ITEM 3. SOURCE AND AMOUNT OF FUNDS OR OTHER CONSIDERATION

         Item 3 is amended and supplemented by adding the following information
thereto:

         "On August 16, 2001, the Reporting Persons entered into the Purchase
Agreement, dated as of August 16, 2001, as amended, by and among LSAT, Liberty
AEG, Inc. ("Liberty AEG") and, for certain limited purposes thereunder, Liberty
(the "Purchase Agreement"). The Purchase Agreement (including amendments
thereto) was attached to Amendment No. 1 to the Statement as Exhibits 7(g), 7(h)
and 7(i).

         Pursuant to the terms of the Purchase Agreement, Liberty AEG sold and
transferred to LSAT, and LSAT purchased and acquired from Liberty AEG, all of
the issued and outstanding shares of capital stock of Ascent in exchange for
8,701,621 shares of Series B Common Stock, par value of $1.00 per share, of LSAT
(the "LSAT Series B Stock"). This transaction (the "Ascent Transaction") was
consummated on April 1, 2002."

ITEM 4. PURPOSE OF TRANSACTION

         Item 4 is amended and supplemented by adding the following information
thereto:

         "The purpose of the Ascent Transaction was to provide LSAT with
operating control of the Issuer and increase Liberty's shareholder position in
LSAT.

         Neither the Reporting Persons nor, to the best of their knowledge, any
of their executive officers, directors or controlling persons, have any present
plans or proposals which relate to or would result in: (i) any acquisition by
any person of additional securities of the Issuer, or any disposition of
securities of the Issuer; (ii) any extraordinary corporate transaction, such as
a merger, reorganization or liquidation, involving the Issuer or any of its
subsidiaries; (iii) any sale or transfer of a material amount of assets of the
Issuer or any of its subsidiaries; (iv) any change in the present board of
directors or management of the Issuer, including any plans or proposals to
change the number or term of directors or to fill any existing vacancies on the
board; (v) any material change in the present capitalization or dividend policy
of the Issuer; (vi) any other material change in the Issuer's business or
corporate structure; (vii) any changes in the Issuer's charter, by-laws, or
other instruments corresponding thereto or other actions which may impede the
acquisition of control of the Issuer by any person; (viii) any delisting from a
national securities exchange or any loss of authorization for quotation in an
inter-dealer quotation system of a registered national securities association of
a class of securities of the Issuer; (ix) any termination of registration
pursuant to Section 12(g)(4) of the Exchange Act of a class of equity securities
of the Issuer; or (x) any action similar to any of those enumerated above.

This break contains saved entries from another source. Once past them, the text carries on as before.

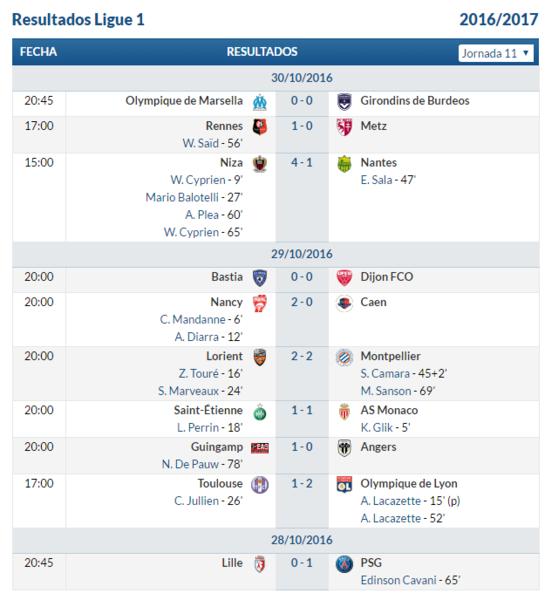Select the Niza team name
Viewport: 545px width, 600px height.
(231, 163)
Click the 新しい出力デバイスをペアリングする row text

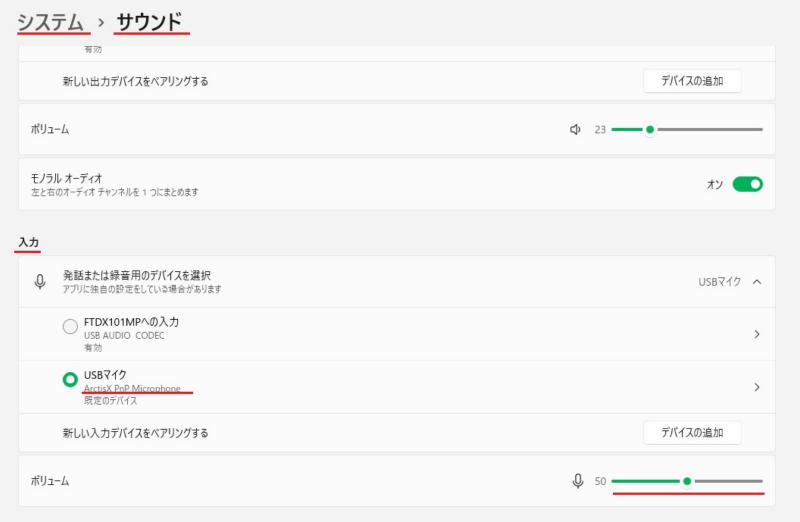coord(135,81)
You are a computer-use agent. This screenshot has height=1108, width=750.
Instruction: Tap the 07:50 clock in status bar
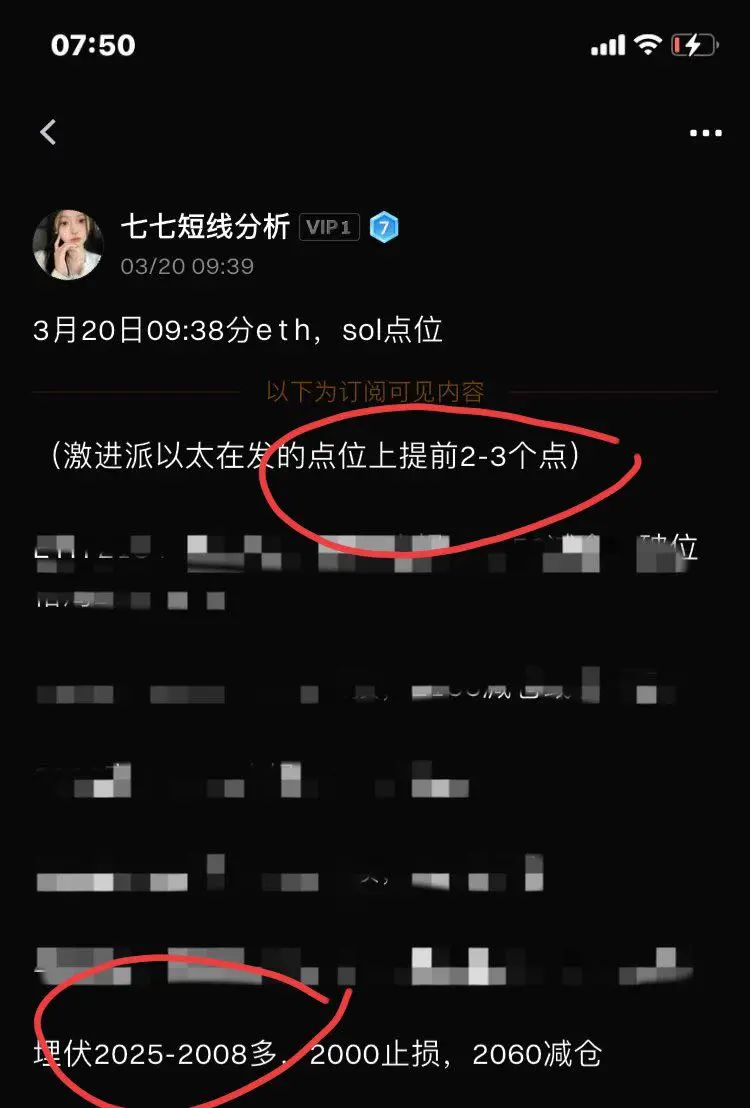(93, 45)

         Notwithstanding the foregoing, each Reporting Person may determine to
change its intentions with respect to the Issuer at any time in the future. In
reaching any conclusion as to its future course of action, each Reporting Person
will take into consideration various factors, such as the Issuer's business and
prospects, other developments concerning the Issuer, other business
opportunities available to such Reporting Person, developments with respect to
the business of





such Reporting Person, and general economic and stock market conditions,
including, but not limited to, the market price of the Common Stock of the
Issuer and the market price of securities of the Reporting Persons. Each
Reporting Person reserves the right, depending on other relevant factors, to
acquire additional shares of the Common Stock of the Issuer by any means,
including, without limitation, in open market or privately negotiated
transactions, to dispose of all or a portion of its holdings of shares of the
Common Stock of the Issuer or to change its intention with respect to any or all
of the matters referred to in this Item."

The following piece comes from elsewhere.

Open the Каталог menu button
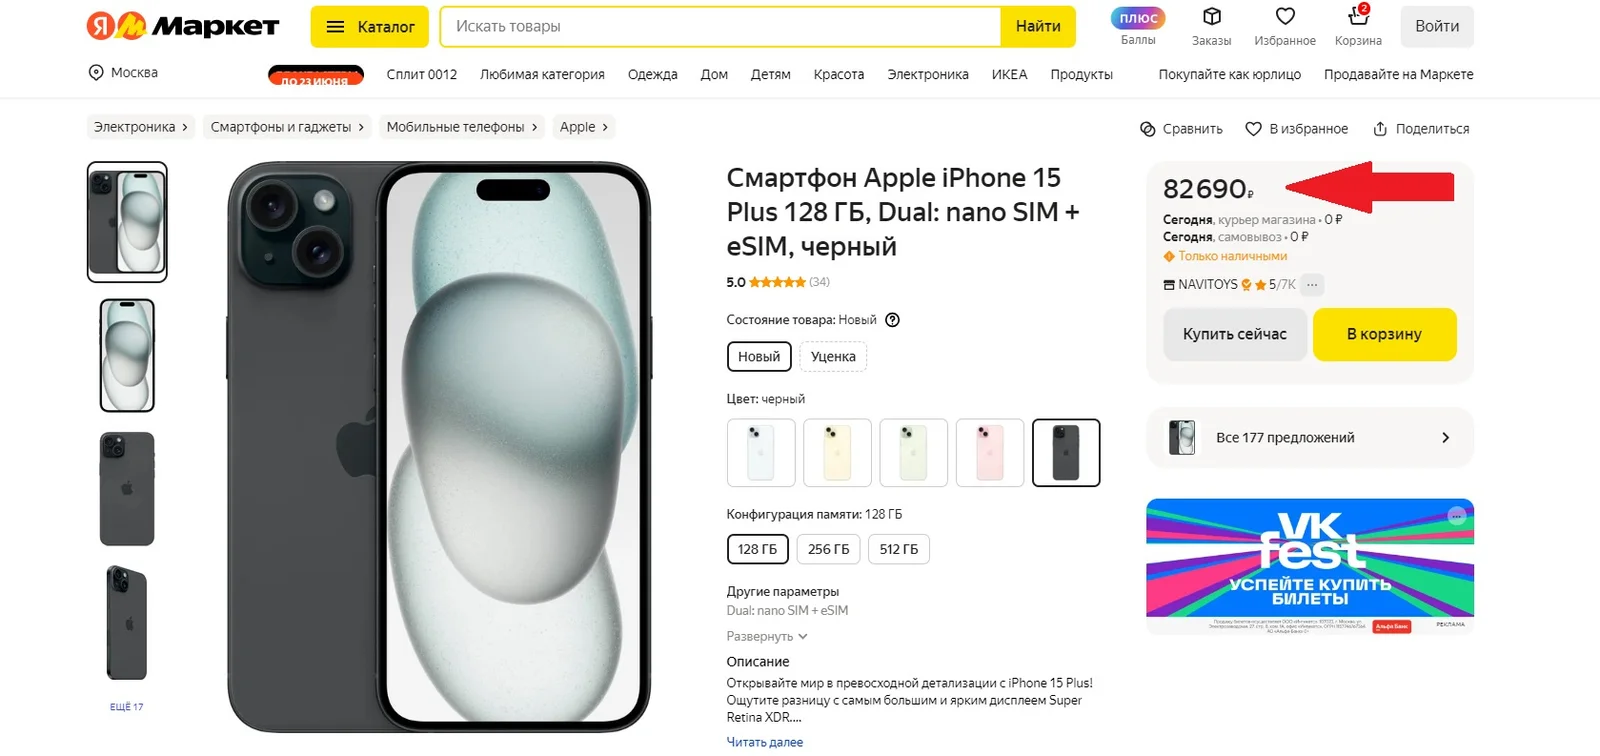The image size is (1600, 756). [370, 27]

ITEM 5. INTEREST IN SECURITIES OF THE ISSUER

         Item 5 is amended and supplemented by adding the following information
thereto:

         "(a) After giving effect to the Ascent Transaction and the other
transactions reported by Liberty in Amendment No. 2 to the Statement on Schedule
13D of LSAT filed January 4, 2002 regarding Liberty's ownership of LSAT, Liberty
beneficially owns 603,595 shares of Series A Common Stock, par value of $1.00
per share, of LSAT (the "LSAT Series A Stock") and 36,028,983 shares of LSAT
Series B Stock. The LSAT Series A Stock is entitled to one vote per share and
the LSAT Series B Stock is entitled to 10 votes per share. Accordingly, Liberty
beneficially owns approximately 8.9% of the 6,753,101 shares of LSAT Series A
Stock and 98.8% of the 36,468,546 shares of LSAT Series B Stock, each
outstanding as of March 31, 2002 and as adjusted for a ten for one reverse stock
split effected by LSAT on April 1, 2002.

         Liberty owns, and has sole voting and dispositive power with respect
to, 165 shares of Common Stock through its subsidiaries. Based on the 30,888,859
shares of Common Stock that were issued and outstanding as of March 1, 2002 (as
disclosed in the Issuer's Form 10-K filed on March 27, 2002), the 165 shares
beneficially owned by Liberty represented on that date, on a pro forma basis
calculated in accordance with Rule 13d-3 of the Exchange Act, less than .001% of
the issued and outstanding shares of Common Stock. Of the 165 shares
beneficially owned by Liberty, (i) 125 of those shares are Common Stock and (ii)
40 of those shares are represented by immediately exercisable Series B Warrants.
Each Series B Warrant represents the right to acquire one share of Common Stock.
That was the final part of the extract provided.